And that last point is actually a good idea: apply a bit of bog-standard data-architecture practice to this problem. Let’s look at this whole mess from the perspective of Data Architecture 101:

Step 1: A core principle: all entities shall be assigned meaningful names or terms – i.e. that the assigned name shall correspond to the ‘natural meaning’ of the entity.

Step 2a: If a term that is currently assigned to an entity does not match the ‘natural meaning’ of the entity but is not in common use, the updated name for the term shall be promulgated, and action taken to dissuade use of the former misleading-term.

Step 2b: If a term in common use is currently assigned to an entity but does not match the ‘natural meaning’ of that entity, an architectural ‘waiver‘ or ‘dispensation‘ shall be issued, acknowledging the current usage of that term.
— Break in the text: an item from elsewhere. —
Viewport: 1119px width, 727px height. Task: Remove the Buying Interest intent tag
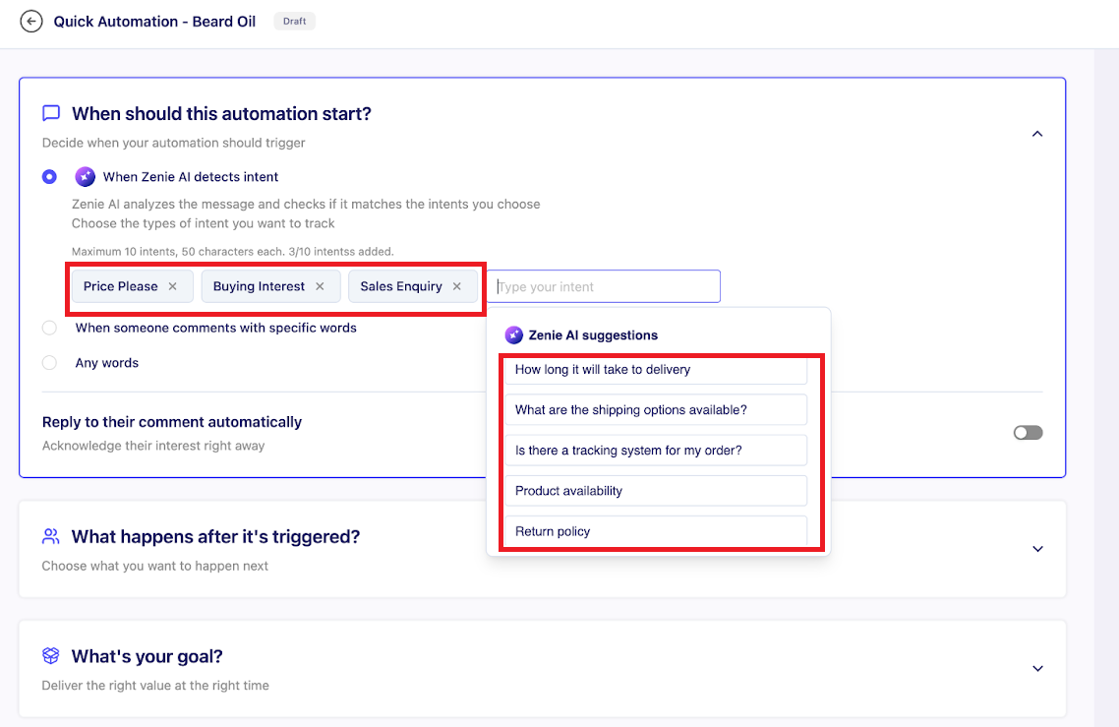pyautogui.click(x=320, y=286)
Step 3: If a waiver is issued, the waiver does not mean that the misleading usage is acceptable, but rather that although the fait-accompli is accepted in the present, all efforts must be made to prevent the misleading-term from becoming further entrenched, and every opportunity taken to promulgate a replacement ‘natural-meaning’ term.
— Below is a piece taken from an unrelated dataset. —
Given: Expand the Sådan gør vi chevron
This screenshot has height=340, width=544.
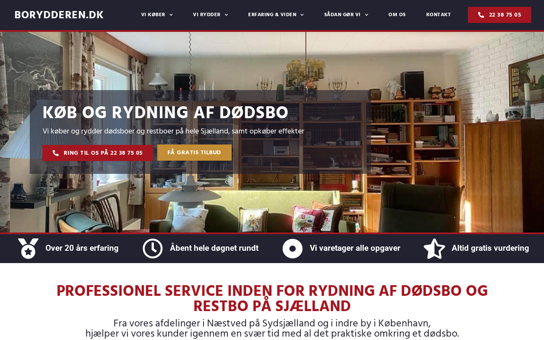Looking at the screenshot, I should coord(366,15).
This is basic stuff, the kind of routine data-architecture work I was doing twenty years ago and more. Software-coders do it every day; web-designers do it; database-administrators do it. But not, apparently, the people who purport to maintain the formal standards for this kind of work. To use a certain famous phrase, “this does not compute…” :-|

Let’s look at this in a bit more detail.

First, that principle from Step 1, the notion of a ‘natural meaning’. A term or entity can of course be assigned any name at all: sometimes projects and the like are intentionally assigned misleading names, for security purposes or because they’re being used only as ‘working title’ or suchlike. Sometimes such names do stick, misleading or not: ‘tank’ is a classic example. But in general – especially in a data-architecture or in any part of an enterprise-architecture – an entity should be assigned a name that aligns with its use and function: for architectural purposes it doesn’t help anyone if we decide to use the label ‘Glue Pot’ for a delivery-truck, for example, or ‘Salmonella Breeding Station’ as the label for the cafeteria business-unit. In general, it’s a lot more helpful if we call a spade a spade, and so on.

[We can take this a bit further, perhaps - hence the old adage that "An Englishman calls a spade a spade, but an Australian calls it a bl**dy shovel"... :-) ]
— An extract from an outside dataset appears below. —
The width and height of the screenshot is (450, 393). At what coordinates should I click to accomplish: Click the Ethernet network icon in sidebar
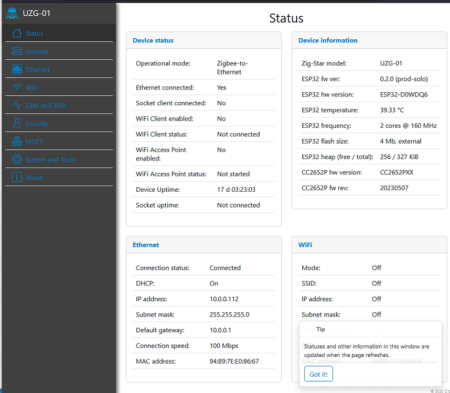pos(16,69)
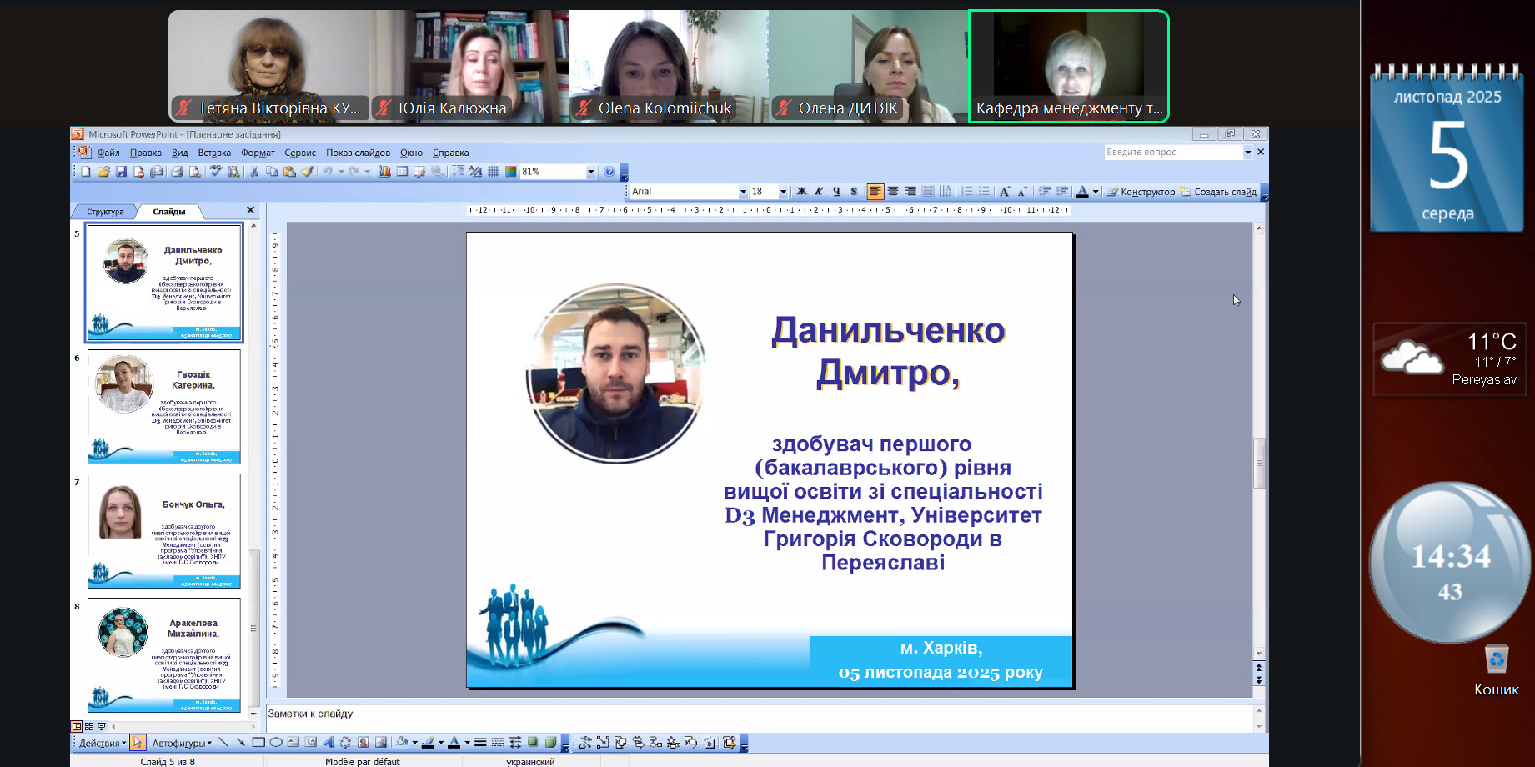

Hence the notion of ‘natural meaning’, that in order to minimise the potential for confusion, things should be named according to what they are or what they do.

And a simple test for ‘natural meaning’ is inversion of the term: if the inversion gives the same meaning as the assigned term, it’s more probable that, overall, the term won’t cause confusion. (There’s a proper grammatical-term for this inversion, but I’ve forgotten it: someone remind me, perhaps?) Take ‘data architecture’, for example: the inversion is ‘the architecture of data’, which in both cases is what actually happens in the practice of data-architecture – so we can be reasonably comfortable that we have something close to ‘natural-meaning’ there. In practice, ‘data-architecture’ is a term we can trust to make sense.

Likewise ‘security-architecture’, as the architecture of security; or ‘brand-architecture’, as the architecture of the relationships and the like between business brands;  or ‘IT-infrastructure architecture’, as the architecture of the infrastructures of IT-systems. These all make clear sense, whichever way round we put it; and keep the same meaning, whichever round we put it.

But when we try this inversion with the supposedly-’official’ usages of ‘enterprise-architecture’ or ‘business-architecture’, it just doesn’t work:

enterprise-architecture:

  • natural-meaning (from inversion): the architecture of the enterprise (i.e. organisation as a whole, plus extensions into the value-network and overall ecosystem within which it operates)
  • common-usage in TOGAF, FEAF etc: the architecture of the IT-systems in use within the organisation, with some reference to the usage of those systems within the organisation’s business

business-architecture:

  • natural-meaning (from inversion): the architecture of the business (or, more specifically, ‘the business of the business’)
  • common-usage in TOGAF, FEAF etc: anything not-IT that might impact upon IT, organised and described solely in terms of its actual or potential impact on IT

In both cases the IT-oriented common-usage is a very long way from the natural-meaning of the term – which guarantees confusion as soon as we move outside of the narrow confines of an IT-oriented view. And in both cases that common-usage meaning describes only a very small subset of the scope of the natural-meaning – in other words, wherever the IT-oriented common-usage is dominant, it represents a serious term-hijack that blocks visibility of the remainder of the natural-meaning scope.

Which, in any competent data-architecture, would clearly indicate that have a couple of seriously-invalid term-usages here. Which means we need to do something about it. Which brings us to Step 2.

It’s clear that Step 2a can’t apply here, because both of these invalid terms are very much ‘out there’.

Which means that we move to Step 2b: we issue a waiver.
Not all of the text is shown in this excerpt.